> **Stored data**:
——————————

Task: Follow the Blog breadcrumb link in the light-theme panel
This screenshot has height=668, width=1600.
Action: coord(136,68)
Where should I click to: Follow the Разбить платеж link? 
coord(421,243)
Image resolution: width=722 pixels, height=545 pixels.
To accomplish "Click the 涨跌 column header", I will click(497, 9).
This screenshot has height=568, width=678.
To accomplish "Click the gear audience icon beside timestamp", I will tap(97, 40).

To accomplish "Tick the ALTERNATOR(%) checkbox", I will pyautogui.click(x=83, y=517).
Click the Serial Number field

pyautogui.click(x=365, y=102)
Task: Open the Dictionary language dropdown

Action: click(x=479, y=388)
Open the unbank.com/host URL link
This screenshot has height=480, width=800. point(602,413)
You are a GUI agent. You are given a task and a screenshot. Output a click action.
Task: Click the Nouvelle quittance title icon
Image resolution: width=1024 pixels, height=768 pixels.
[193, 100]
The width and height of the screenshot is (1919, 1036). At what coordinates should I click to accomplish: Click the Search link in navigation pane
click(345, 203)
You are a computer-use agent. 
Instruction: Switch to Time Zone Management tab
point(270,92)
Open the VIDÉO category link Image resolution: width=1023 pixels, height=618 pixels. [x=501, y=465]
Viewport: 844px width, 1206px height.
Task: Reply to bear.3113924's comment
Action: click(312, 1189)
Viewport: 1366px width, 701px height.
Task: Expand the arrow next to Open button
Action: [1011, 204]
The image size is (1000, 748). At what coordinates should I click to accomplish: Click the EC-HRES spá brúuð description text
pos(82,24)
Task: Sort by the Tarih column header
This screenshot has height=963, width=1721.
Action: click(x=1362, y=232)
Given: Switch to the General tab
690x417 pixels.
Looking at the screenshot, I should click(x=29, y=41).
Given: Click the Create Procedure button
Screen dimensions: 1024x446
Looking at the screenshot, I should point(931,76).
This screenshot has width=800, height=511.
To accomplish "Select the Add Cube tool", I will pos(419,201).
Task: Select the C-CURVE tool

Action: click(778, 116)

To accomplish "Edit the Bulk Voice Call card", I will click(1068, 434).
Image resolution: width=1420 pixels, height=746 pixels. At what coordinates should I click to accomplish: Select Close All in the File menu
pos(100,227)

——————————

> **EXERCISE**:
Scan the entries above, and wherever a line holds the string "will", copy it.

> **ANSWER BELOW**:
To accomplish "Click the 涨跌 column header", I will click(497, 9).
To accomplish "Click the gear audience icon beside timestamp", I will tap(97, 40).
To accomplish "Tick the ALTERNATOR(%) checkbox", I will pyautogui.click(x=83, y=517).
To accomplish "Select the Add Cube tool", I will pos(419,201).
To accomplish "Edit the Bulk Voice Call card", I will click(1068, 434).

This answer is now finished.